(Goal):
Reproduce every line below from the one containing "sig's index (274, 1387)" down to the one containing "Показать ещё (259, 1904)", with both of those lines included, and leave the pictures out.
··· Exercise material ···
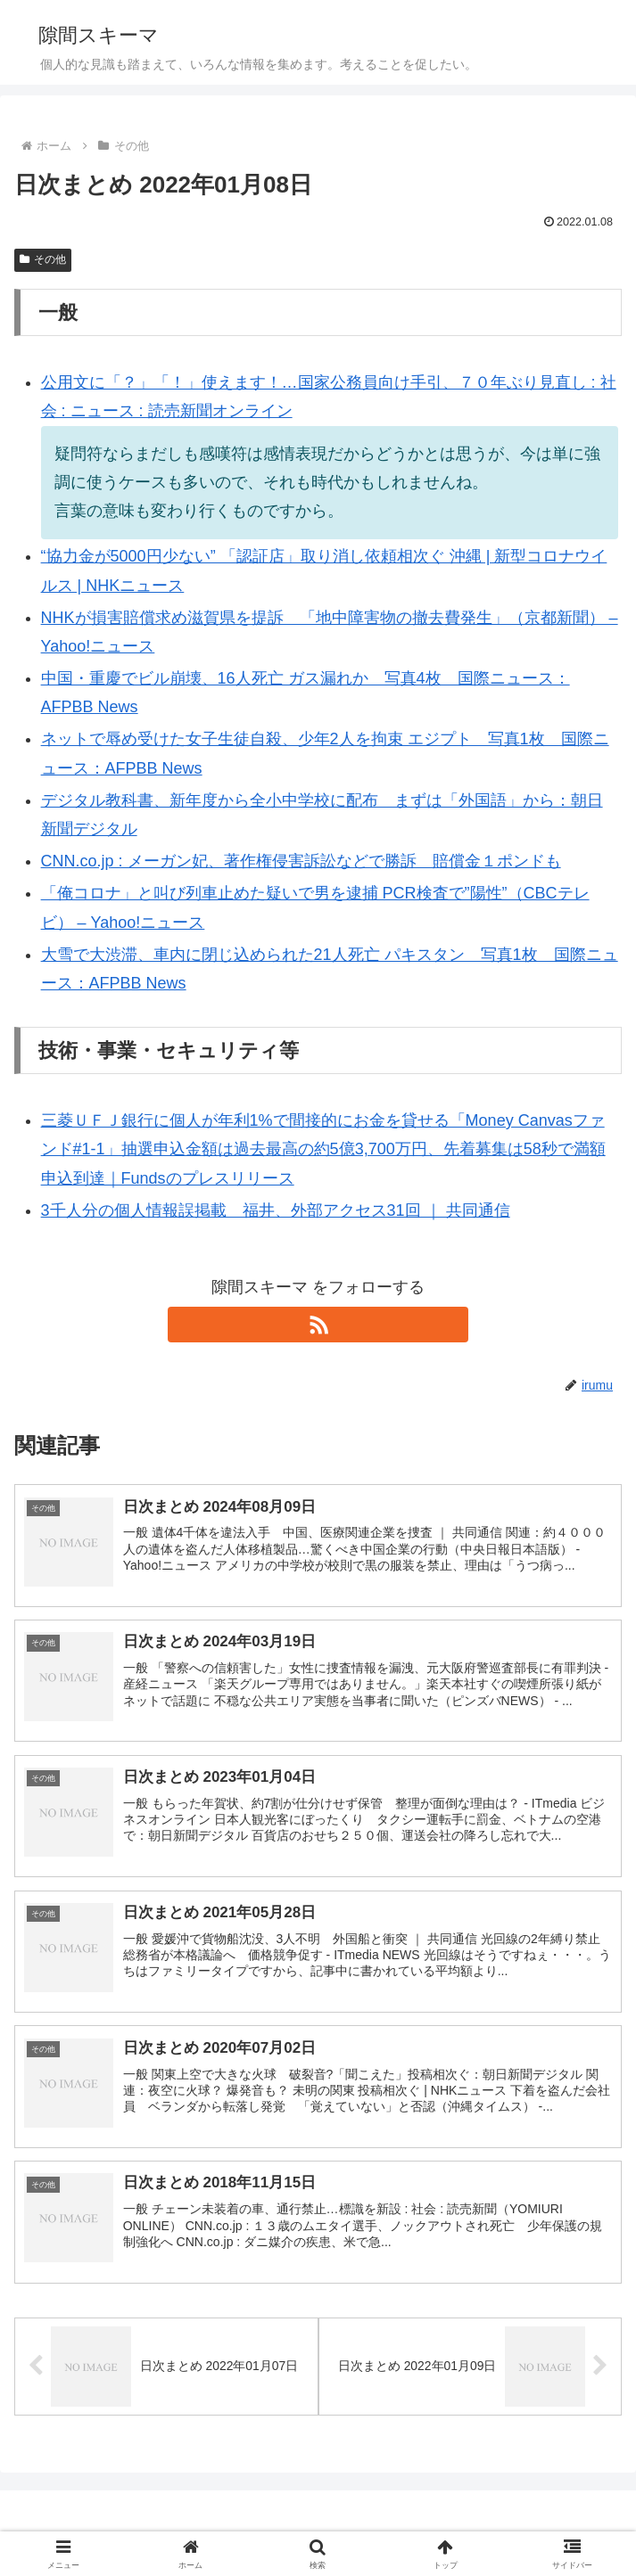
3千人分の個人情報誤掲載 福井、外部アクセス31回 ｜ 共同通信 (275, 1210)
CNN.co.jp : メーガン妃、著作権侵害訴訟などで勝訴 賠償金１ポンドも (301, 861)
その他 (43, 259)
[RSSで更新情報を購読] (318, 1324)
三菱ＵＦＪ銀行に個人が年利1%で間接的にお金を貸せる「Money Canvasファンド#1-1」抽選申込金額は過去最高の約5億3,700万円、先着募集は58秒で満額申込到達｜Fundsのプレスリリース (323, 1149)
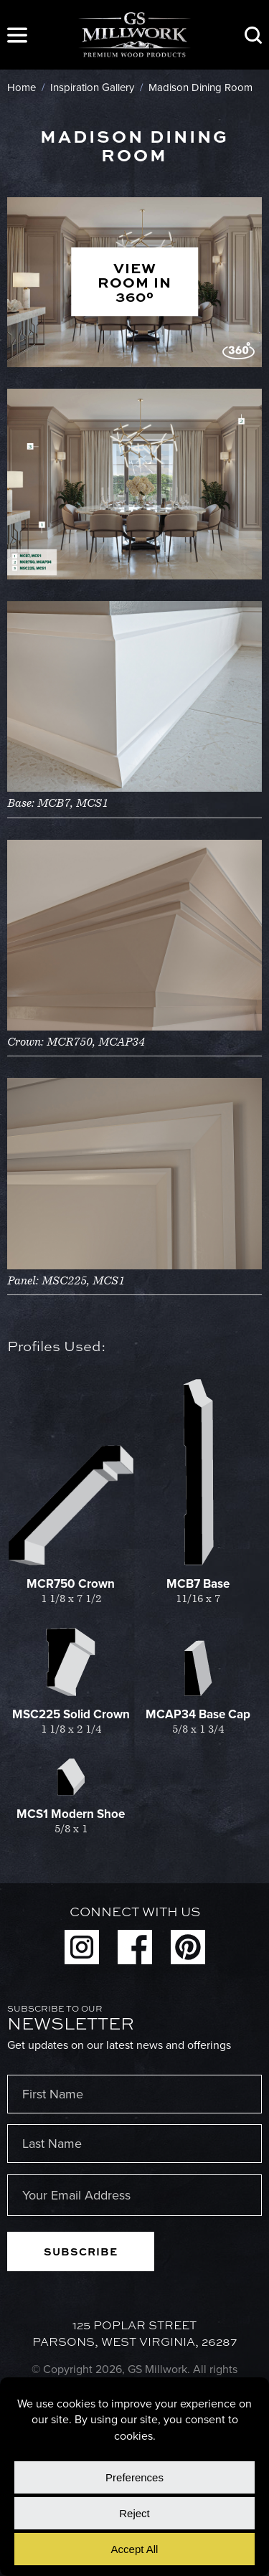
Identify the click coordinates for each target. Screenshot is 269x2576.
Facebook (135, 1947)
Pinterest (188, 1947)
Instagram (82, 1947)
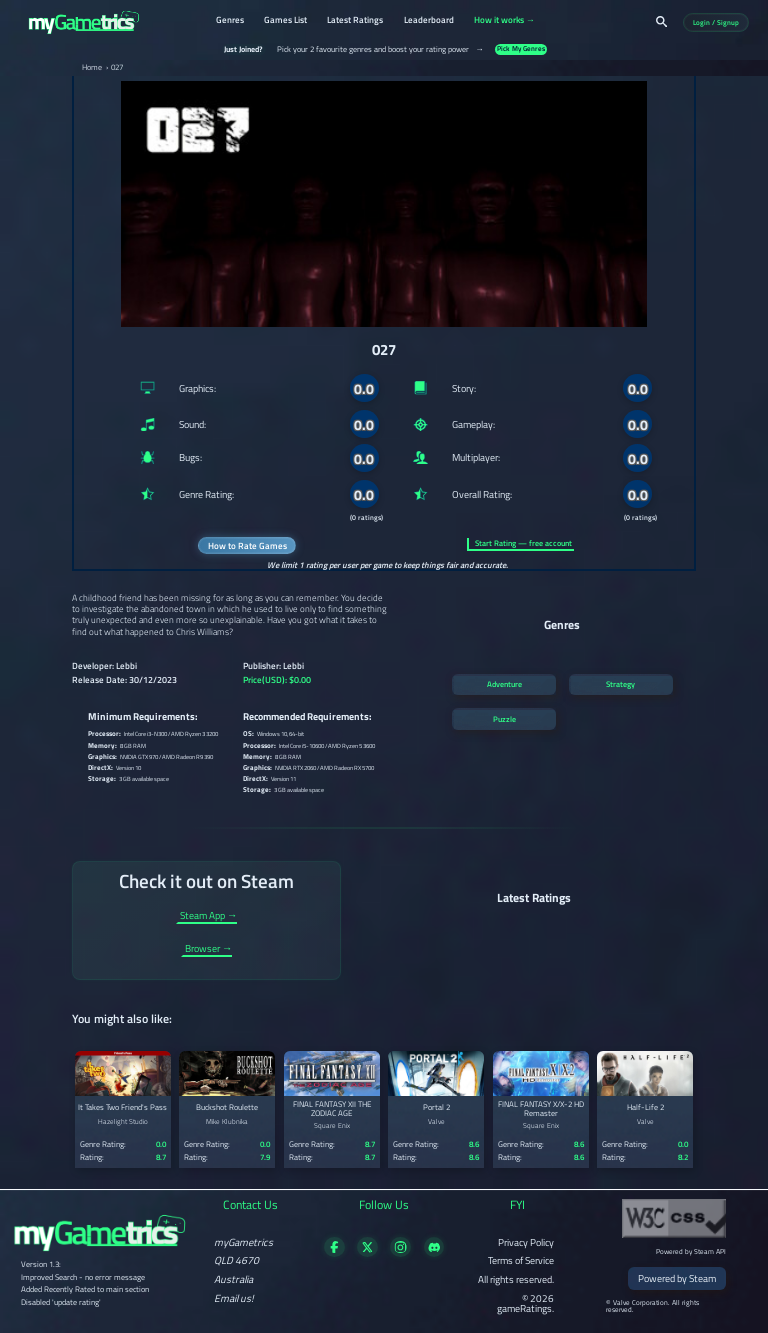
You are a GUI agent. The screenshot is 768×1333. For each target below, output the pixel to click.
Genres (230, 21)
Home (92, 68)
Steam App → (208, 916)
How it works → (504, 21)
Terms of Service (521, 1260)
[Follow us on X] (367, 1253)
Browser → (208, 949)
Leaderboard (429, 21)
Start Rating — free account (523, 543)
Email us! (234, 1298)
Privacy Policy (526, 1242)
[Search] (661, 21)
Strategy (620, 684)
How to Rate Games (247, 545)
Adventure (504, 684)
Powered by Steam (677, 1278)
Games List (285, 21)
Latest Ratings (355, 21)
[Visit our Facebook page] (334, 1253)
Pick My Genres (521, 49)
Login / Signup (716, 22)
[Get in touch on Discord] (434, 1253)
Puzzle (504, 719)
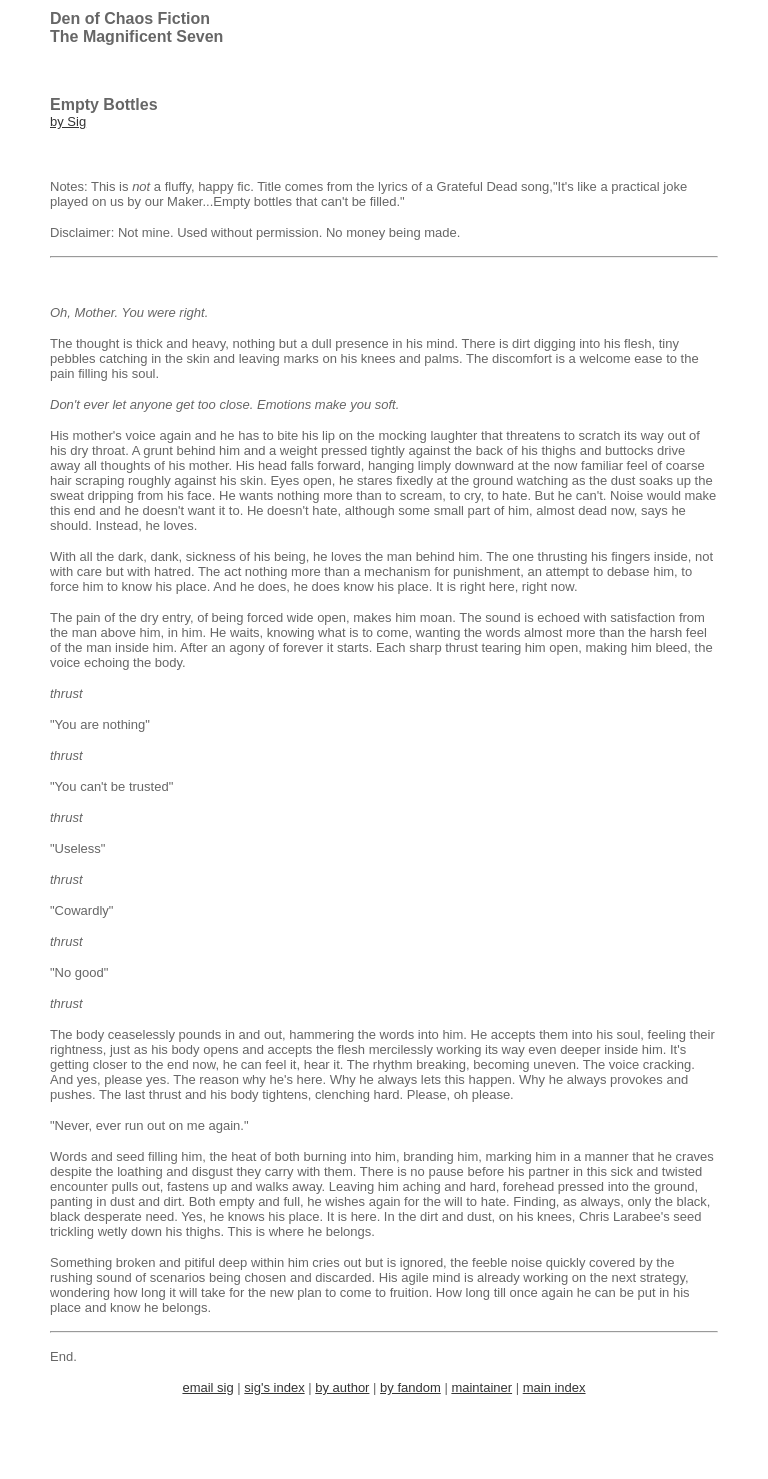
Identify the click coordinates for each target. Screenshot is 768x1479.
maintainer (481, 1387)
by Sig (68, 121)
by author (342, 1387)
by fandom (410, 1387)
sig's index (274, 1387)
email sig (207, 1387)
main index (554, 1387)
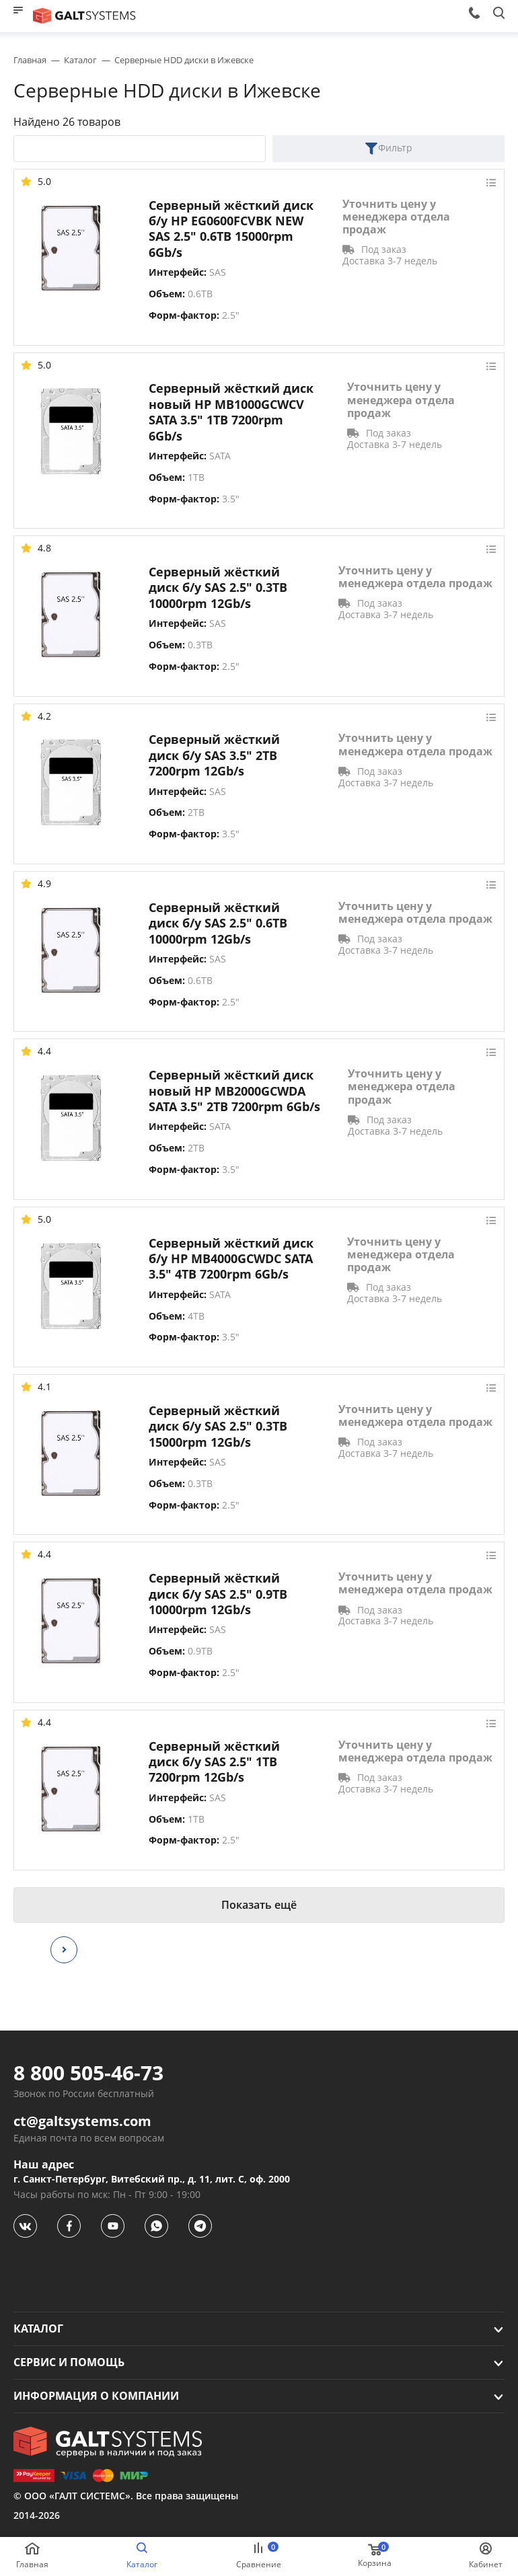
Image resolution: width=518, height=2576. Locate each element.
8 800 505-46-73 (88, 2073)
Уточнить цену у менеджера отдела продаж (396, 217)
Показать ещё (259, 1904)
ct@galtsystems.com (82, 2121)
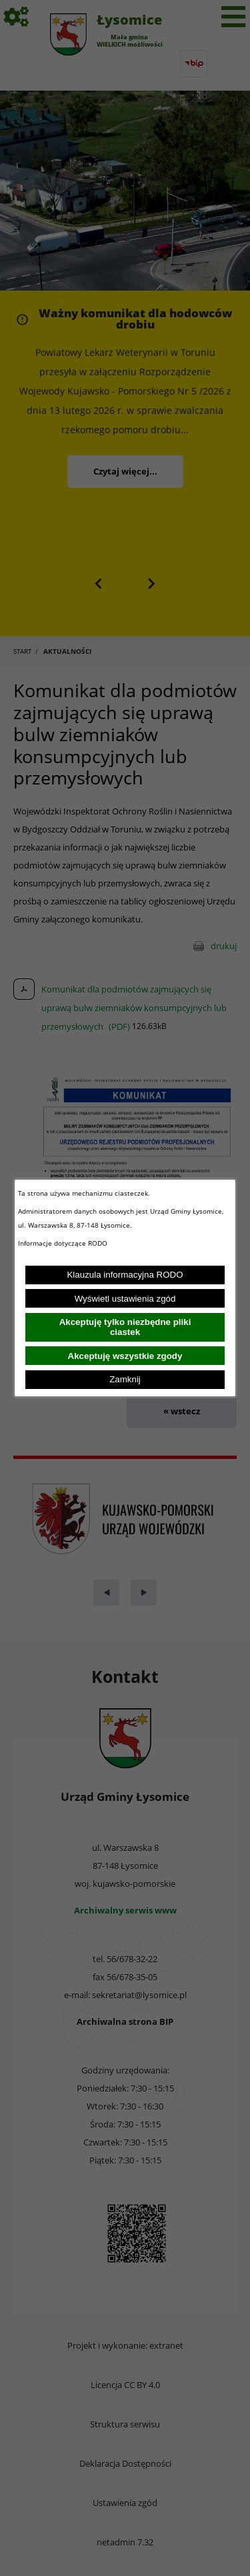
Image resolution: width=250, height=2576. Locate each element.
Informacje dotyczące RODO (63, 1243)
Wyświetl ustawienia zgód (125, 1299)
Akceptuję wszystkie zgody (125, 1356)
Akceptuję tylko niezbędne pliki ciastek (125, 1327)
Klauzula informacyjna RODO (125, 1275)
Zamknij (125, 1379)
···
(Task solution):
sig's index (274, 1387)
email sig (207, 1387)
main index (554, 1387)
Image resolution: width=518, height=2576. Locate each element.
8 800 505-46-73 (88, 2073)
Уточнить цену у менеджера отдела продаж (396, 217)
Показать ещё (259, 1904)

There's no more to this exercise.